# Exercise description
Set down the lines below exactly as they stand, please. Go from the first through the one containing "Viewport: 1150px width, 963px height.".

# The data
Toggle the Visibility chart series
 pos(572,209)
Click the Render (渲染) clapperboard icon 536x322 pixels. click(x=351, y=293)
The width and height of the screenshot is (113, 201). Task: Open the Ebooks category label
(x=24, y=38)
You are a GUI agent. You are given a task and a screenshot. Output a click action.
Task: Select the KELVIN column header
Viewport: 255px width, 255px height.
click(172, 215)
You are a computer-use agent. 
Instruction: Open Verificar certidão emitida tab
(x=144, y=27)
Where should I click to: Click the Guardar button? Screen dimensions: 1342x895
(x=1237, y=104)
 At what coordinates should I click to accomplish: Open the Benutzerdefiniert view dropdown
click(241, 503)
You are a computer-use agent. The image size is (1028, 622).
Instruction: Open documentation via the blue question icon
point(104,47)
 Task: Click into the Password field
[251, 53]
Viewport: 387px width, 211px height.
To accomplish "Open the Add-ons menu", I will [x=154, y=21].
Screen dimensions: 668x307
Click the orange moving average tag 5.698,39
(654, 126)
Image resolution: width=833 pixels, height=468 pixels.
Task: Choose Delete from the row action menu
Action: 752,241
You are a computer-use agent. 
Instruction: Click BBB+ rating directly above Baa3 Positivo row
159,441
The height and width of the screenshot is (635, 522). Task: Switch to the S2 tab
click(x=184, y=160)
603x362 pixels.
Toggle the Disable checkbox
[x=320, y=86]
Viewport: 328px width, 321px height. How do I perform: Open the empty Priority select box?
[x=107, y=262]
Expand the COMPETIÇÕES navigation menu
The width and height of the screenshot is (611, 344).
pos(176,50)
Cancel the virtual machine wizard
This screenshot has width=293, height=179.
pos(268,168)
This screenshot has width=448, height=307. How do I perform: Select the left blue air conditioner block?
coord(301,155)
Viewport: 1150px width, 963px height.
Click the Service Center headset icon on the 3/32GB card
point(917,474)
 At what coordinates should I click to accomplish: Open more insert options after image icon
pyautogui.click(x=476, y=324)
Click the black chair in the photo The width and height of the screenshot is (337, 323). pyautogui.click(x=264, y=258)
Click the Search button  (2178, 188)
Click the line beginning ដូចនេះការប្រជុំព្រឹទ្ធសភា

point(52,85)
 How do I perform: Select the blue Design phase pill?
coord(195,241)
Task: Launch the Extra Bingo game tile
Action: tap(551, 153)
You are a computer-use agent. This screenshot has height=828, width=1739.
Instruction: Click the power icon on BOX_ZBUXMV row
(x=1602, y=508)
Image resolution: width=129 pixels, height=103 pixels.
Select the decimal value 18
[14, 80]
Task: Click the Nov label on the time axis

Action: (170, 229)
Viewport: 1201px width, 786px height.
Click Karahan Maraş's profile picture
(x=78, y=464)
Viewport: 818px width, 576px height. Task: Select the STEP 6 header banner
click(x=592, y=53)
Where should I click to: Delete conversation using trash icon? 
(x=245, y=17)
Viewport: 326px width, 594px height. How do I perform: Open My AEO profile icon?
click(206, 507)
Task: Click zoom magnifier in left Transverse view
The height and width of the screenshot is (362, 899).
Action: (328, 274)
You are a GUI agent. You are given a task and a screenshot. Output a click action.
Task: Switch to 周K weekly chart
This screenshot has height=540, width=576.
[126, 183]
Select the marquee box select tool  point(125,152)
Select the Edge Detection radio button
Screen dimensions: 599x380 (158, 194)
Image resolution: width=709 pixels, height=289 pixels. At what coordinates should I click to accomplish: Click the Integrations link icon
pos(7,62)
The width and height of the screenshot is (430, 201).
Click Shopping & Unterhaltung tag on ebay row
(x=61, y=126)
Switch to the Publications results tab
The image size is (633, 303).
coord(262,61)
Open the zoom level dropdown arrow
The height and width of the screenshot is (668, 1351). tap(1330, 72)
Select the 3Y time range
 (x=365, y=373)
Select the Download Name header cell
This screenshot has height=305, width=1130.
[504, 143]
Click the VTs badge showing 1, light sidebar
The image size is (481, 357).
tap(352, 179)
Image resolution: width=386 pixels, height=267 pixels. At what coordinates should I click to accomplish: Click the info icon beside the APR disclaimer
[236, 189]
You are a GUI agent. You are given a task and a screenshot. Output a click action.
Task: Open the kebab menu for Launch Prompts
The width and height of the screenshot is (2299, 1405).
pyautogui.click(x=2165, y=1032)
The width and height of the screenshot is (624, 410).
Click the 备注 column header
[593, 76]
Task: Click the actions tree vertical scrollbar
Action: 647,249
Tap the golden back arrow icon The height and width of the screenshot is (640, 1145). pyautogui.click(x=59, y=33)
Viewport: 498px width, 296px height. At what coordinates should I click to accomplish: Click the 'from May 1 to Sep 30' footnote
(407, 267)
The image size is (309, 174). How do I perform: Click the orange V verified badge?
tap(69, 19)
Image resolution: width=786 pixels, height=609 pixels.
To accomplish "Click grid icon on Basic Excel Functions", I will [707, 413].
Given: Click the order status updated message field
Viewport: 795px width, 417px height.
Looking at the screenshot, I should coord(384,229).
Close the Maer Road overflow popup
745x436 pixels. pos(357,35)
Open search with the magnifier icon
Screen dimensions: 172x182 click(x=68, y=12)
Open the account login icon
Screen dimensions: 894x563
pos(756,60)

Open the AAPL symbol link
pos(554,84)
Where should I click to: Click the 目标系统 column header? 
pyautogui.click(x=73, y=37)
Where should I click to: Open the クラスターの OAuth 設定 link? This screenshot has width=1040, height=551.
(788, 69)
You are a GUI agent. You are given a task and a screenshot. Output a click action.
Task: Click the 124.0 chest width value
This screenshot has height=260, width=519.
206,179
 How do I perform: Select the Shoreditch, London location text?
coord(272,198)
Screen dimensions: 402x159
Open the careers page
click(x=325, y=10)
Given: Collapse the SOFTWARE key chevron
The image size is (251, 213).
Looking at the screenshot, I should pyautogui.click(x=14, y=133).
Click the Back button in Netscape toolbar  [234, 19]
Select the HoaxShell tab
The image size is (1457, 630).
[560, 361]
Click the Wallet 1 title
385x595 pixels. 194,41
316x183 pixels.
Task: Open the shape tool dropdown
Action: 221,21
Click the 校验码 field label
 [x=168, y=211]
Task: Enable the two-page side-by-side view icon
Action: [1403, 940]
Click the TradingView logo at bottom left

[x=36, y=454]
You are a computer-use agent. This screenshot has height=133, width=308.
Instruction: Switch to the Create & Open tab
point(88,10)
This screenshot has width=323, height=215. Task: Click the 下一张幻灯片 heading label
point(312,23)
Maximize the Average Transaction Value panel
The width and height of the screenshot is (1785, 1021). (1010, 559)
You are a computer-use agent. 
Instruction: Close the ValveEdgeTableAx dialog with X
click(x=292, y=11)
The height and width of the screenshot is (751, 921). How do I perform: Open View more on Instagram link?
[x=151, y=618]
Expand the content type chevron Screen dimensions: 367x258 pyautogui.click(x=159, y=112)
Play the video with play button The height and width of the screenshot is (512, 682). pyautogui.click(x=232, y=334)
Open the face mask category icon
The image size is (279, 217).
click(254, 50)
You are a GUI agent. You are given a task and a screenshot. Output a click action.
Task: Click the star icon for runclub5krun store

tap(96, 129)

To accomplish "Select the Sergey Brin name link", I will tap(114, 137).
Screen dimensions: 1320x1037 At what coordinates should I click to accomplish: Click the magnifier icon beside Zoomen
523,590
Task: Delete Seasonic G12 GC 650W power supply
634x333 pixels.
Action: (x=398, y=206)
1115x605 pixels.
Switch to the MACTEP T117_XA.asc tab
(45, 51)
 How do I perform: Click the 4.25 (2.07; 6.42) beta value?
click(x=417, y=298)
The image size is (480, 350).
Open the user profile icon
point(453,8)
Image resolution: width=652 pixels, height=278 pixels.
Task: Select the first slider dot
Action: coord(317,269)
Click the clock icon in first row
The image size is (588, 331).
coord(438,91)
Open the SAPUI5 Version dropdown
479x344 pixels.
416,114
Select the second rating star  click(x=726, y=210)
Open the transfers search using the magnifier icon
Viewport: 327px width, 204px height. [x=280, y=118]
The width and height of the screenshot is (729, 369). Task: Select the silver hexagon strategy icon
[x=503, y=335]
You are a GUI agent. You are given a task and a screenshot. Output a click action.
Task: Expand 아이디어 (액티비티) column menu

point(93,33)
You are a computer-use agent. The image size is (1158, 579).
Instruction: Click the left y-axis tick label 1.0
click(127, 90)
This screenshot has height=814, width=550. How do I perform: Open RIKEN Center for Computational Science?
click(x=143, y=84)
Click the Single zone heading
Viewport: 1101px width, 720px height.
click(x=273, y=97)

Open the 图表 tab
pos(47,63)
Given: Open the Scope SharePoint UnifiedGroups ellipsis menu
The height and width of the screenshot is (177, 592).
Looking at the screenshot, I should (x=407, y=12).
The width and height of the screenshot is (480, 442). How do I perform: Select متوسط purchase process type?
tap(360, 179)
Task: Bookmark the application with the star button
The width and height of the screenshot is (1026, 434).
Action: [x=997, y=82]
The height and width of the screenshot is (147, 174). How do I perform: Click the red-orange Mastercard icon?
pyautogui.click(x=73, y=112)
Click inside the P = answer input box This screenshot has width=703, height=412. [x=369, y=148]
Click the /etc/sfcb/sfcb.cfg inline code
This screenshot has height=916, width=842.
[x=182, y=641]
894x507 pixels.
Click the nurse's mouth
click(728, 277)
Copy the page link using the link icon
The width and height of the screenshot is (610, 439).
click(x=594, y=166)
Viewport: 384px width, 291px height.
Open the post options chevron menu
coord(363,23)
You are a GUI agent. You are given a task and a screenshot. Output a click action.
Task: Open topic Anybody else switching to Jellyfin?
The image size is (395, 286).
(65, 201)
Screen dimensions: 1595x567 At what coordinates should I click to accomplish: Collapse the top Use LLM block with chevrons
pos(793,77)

# Answer for this exercise
Toggle the Visibility chart series
 pos(572,209)
Click the Render (渲染) clapperboard icon 536x322 pixels. click(x=351, y=293)
The width and height of the screenshot is (113, 201). Task: Open the Ebooks category label
(x=24, y=38)
You are a GUI agent. You are given a task and a screenshot. Output a click action.
Task: Select the KELVIN column header
Viewport: 255px width, 255px height.
click(172, 215)
You are a computer-use agent. 
Instruction: Open Verificar certidão emitida tab
(x=144, y=27)
Where should I click to: Click the Guardar button? Screen dimensions: 1342x895
(x=1237, y=104)
 At what coordinates should I click to accomplish: Open the Benutzerdefiniert view dropdown
click(241, 503)
You are a computer-use agent. The image size is (1028, 622).
Instruction: Open documentation via the blue question icon
point(104,47)
 Task: Click into the Password field
[251, 53]
Viewport: 387px width, 211px height.
To accomplish "Open the Add-ons menu", I will [x=154, y=21].
Screen dimensions: 668x307
Click the orange moving average tag 5.698,39
(654, 126)
Image resolution: width=833 pixels, height=468 pixels.
Task: Choose Delete from the row action menu
Action: 752,241
You are a computer-use agent. 
Instruction: Click BBB+ rating directly above Baa3 Positivo row
159,441
The height and width of the screenshot is (635, 522). Task: Switch to the S2 tab
click(x=184, y=160)
603x362 pixels.
Toggle the Disable checkbox
[x=320, y=86]
Viewport: 328px width, 321px height. How do I perform: Open the empty Priority select box?
[x=107, y=262]
Expand the COMPETIÇÕES navigation menu
The width and height of the screenshot is (611, 344).
pos(176,50)
Cancel the virtual machine wizard
This screenshot has width=293, height=179.
pos(268,168)
This screenshot has width=448, height=307. How do I perform: Select the left blue air conditioner block?
coord(301,155)
Viewport: 1150px width, 963px height.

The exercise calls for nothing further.